What is being asked: Retype exactly the lines below, beginning with the first and ending with the line where "Open Dashboard from" appears.

Task data Block Start

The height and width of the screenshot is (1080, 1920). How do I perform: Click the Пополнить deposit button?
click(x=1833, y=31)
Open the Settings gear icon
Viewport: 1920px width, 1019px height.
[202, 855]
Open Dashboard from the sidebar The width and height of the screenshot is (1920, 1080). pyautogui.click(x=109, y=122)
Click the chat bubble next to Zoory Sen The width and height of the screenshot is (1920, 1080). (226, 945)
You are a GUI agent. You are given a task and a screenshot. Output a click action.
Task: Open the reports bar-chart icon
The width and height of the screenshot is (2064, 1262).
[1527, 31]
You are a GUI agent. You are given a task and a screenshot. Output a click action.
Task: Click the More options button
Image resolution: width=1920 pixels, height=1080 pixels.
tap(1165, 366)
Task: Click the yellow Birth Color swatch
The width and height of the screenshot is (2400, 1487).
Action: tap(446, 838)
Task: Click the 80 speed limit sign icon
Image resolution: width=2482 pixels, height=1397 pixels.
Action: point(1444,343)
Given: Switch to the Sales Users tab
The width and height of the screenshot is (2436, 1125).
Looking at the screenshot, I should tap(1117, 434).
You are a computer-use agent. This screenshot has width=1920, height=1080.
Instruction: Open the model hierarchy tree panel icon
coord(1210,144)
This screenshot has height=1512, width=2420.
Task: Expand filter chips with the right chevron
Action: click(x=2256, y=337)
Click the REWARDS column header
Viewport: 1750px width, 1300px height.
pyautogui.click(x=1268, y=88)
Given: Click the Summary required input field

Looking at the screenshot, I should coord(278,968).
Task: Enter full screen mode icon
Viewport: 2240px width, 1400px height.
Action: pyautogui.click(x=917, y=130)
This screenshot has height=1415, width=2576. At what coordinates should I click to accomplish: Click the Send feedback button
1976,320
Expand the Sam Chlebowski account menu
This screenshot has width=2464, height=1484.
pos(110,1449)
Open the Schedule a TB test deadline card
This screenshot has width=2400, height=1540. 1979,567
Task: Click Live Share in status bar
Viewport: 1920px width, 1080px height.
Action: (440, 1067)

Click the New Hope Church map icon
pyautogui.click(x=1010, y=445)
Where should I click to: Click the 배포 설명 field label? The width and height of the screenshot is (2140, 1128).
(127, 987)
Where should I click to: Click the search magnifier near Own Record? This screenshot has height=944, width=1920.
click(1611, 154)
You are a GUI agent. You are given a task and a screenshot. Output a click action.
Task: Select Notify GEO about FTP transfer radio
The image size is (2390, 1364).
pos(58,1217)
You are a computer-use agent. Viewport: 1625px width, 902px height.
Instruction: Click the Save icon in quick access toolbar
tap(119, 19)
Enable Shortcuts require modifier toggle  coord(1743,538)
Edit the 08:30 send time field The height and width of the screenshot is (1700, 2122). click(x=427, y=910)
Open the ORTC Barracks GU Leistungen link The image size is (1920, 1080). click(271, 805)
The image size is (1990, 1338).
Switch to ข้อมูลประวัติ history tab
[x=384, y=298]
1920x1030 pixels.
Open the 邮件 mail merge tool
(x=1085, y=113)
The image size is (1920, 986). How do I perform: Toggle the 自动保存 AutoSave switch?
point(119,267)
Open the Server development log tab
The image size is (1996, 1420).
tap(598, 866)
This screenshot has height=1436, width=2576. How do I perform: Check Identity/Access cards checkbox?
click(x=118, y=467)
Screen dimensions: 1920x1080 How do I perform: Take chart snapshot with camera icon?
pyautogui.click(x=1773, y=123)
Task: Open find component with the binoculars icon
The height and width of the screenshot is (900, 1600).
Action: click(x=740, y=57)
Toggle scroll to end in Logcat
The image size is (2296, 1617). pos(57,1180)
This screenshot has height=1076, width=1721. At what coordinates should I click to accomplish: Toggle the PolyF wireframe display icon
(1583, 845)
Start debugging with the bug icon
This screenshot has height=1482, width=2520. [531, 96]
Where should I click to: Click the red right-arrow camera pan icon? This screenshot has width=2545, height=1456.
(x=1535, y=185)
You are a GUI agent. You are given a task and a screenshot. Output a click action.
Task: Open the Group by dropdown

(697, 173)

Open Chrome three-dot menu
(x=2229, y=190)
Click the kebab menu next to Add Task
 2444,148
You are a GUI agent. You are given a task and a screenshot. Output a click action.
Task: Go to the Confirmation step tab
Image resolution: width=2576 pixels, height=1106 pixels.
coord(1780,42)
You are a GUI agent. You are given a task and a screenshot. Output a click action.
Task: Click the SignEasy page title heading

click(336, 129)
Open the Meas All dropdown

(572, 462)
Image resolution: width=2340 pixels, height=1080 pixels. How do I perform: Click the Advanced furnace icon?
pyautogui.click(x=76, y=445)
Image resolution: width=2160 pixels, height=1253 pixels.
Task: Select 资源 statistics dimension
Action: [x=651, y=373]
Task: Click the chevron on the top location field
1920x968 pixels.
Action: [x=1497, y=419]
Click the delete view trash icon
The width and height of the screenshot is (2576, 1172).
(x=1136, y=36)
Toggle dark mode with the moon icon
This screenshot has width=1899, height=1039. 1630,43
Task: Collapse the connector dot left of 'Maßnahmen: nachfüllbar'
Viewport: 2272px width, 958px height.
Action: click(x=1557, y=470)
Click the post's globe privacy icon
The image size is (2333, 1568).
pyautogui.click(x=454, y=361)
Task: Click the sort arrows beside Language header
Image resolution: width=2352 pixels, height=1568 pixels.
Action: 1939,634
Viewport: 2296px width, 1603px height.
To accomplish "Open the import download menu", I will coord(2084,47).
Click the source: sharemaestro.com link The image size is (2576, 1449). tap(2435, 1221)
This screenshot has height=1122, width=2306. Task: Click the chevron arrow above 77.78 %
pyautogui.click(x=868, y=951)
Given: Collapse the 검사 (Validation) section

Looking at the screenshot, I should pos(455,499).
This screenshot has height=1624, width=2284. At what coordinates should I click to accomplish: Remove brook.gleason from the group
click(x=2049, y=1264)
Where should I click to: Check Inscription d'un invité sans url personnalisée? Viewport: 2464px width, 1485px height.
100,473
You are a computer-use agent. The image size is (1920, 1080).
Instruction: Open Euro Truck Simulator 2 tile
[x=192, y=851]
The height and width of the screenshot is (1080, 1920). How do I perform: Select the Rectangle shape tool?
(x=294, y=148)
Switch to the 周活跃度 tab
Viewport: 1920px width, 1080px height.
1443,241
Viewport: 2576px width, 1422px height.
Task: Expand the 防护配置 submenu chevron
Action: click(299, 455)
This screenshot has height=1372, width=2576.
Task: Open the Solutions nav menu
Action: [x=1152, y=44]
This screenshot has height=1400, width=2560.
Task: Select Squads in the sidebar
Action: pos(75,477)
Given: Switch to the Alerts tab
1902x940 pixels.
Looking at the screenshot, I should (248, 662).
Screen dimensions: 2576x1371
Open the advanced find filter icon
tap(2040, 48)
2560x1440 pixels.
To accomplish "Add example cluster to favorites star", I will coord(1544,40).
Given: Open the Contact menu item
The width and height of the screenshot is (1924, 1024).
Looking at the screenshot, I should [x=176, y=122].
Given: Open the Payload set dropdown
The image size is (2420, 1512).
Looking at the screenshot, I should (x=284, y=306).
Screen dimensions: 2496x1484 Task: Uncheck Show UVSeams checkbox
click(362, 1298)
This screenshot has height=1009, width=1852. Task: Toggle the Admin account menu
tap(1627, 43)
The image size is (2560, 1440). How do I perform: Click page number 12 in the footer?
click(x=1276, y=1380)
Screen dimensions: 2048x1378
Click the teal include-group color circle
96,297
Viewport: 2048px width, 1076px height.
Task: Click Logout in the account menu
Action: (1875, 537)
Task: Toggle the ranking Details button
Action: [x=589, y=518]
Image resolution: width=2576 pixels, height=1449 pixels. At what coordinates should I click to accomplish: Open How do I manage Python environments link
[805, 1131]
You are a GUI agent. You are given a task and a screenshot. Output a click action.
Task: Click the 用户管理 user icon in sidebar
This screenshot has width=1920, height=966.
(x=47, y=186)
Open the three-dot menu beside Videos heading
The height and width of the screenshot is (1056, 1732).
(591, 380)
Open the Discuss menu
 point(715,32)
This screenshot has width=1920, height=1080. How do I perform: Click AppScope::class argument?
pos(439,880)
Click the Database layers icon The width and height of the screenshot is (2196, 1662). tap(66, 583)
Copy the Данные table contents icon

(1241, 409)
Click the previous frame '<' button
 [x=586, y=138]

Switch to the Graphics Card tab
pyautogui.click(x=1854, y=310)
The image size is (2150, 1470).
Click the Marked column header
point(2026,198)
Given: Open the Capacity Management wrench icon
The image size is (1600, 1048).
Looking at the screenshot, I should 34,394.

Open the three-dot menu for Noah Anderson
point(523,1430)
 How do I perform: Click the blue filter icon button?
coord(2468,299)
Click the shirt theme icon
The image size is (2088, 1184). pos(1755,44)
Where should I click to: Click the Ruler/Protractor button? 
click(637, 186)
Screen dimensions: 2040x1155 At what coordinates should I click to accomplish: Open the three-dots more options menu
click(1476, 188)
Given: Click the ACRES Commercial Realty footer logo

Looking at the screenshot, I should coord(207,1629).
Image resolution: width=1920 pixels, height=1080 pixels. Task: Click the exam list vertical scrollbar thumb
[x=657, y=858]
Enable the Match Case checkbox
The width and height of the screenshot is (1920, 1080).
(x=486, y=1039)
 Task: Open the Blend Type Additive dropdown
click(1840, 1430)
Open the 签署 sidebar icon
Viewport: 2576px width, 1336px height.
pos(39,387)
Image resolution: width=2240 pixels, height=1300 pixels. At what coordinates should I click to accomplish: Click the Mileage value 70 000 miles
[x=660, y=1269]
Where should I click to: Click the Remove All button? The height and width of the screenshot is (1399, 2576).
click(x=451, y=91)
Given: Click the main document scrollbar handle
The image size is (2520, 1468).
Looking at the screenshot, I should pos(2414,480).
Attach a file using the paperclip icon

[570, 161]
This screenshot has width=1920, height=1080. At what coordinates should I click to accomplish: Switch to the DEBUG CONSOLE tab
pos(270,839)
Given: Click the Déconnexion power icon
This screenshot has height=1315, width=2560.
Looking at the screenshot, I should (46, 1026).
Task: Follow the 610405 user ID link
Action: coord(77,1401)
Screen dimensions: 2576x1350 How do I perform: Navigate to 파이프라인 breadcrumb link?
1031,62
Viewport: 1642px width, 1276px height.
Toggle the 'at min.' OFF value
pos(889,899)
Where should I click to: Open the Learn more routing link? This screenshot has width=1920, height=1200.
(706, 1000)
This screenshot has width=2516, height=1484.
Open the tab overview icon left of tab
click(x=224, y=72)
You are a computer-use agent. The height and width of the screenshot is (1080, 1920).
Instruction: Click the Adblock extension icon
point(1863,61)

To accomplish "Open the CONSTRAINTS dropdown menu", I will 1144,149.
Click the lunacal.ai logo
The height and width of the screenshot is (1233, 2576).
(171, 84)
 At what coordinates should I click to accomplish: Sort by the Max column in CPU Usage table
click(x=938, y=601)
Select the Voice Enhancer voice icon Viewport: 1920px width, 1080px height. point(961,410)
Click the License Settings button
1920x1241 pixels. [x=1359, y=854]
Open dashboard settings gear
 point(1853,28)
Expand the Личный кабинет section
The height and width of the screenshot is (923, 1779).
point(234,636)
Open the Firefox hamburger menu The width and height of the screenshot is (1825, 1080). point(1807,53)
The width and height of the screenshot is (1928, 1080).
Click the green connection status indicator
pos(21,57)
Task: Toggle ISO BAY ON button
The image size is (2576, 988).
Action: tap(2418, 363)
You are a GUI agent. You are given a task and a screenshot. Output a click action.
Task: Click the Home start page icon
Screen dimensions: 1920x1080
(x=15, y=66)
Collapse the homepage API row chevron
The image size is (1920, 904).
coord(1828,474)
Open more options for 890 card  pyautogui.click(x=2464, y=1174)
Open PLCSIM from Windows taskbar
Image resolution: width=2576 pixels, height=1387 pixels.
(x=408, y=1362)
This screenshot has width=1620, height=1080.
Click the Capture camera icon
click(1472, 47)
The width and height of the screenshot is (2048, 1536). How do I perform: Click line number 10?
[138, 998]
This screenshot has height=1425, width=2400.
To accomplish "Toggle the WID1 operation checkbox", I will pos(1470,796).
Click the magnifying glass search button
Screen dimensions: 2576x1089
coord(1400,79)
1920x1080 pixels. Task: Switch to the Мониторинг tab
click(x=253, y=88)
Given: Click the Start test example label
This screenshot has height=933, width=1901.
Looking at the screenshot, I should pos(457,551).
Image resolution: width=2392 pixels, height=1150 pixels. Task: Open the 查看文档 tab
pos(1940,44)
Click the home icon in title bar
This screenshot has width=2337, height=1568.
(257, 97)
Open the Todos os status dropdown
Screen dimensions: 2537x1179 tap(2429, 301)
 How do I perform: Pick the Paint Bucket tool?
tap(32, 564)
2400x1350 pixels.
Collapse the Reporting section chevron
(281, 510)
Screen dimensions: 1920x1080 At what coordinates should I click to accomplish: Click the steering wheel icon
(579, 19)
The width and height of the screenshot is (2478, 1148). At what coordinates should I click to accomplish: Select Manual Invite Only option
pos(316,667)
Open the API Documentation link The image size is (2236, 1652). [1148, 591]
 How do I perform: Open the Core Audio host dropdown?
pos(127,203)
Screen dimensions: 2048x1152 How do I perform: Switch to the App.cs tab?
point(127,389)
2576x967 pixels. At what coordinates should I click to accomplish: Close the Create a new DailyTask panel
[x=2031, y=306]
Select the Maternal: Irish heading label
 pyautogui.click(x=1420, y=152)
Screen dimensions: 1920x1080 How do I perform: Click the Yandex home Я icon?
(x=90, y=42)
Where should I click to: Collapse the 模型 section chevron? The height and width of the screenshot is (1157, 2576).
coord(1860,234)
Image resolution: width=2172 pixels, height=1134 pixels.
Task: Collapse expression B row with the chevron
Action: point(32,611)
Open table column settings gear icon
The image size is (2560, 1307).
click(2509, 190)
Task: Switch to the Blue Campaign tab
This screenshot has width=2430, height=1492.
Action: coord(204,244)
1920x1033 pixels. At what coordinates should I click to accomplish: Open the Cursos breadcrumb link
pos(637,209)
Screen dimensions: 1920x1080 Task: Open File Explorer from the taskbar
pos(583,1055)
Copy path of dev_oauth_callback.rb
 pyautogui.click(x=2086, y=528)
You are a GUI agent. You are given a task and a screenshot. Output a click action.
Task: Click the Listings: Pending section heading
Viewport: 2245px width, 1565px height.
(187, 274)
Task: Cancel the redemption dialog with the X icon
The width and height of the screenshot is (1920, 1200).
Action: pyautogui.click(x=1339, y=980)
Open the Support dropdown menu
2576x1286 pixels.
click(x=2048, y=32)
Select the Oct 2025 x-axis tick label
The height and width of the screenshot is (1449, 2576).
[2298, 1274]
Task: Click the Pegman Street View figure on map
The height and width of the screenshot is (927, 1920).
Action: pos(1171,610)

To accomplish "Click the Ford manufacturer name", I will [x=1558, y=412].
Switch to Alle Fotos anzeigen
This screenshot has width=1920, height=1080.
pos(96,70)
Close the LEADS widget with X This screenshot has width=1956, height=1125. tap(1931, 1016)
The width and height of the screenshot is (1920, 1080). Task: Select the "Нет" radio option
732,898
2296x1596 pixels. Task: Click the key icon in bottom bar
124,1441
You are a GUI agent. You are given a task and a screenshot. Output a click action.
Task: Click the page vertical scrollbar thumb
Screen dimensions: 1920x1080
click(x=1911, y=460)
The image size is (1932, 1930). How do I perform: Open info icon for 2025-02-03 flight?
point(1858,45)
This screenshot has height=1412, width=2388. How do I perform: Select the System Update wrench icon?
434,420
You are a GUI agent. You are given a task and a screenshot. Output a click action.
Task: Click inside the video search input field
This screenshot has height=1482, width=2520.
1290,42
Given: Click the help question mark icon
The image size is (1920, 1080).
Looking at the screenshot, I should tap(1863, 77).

Task data Block End

Solution:
The height and width of the screenshot is (1080, 1920). How do I perform: Click the Пополнить deposit button?
click(x=1833, y=31)
Open the Settings gear icon
Viewport: 1920px width, 1019px height.
[202, 855]
Open Dashboard from the sidebar The width and height of the screenshot is (1920, 1080). pyautogui.click(x=109, y=122)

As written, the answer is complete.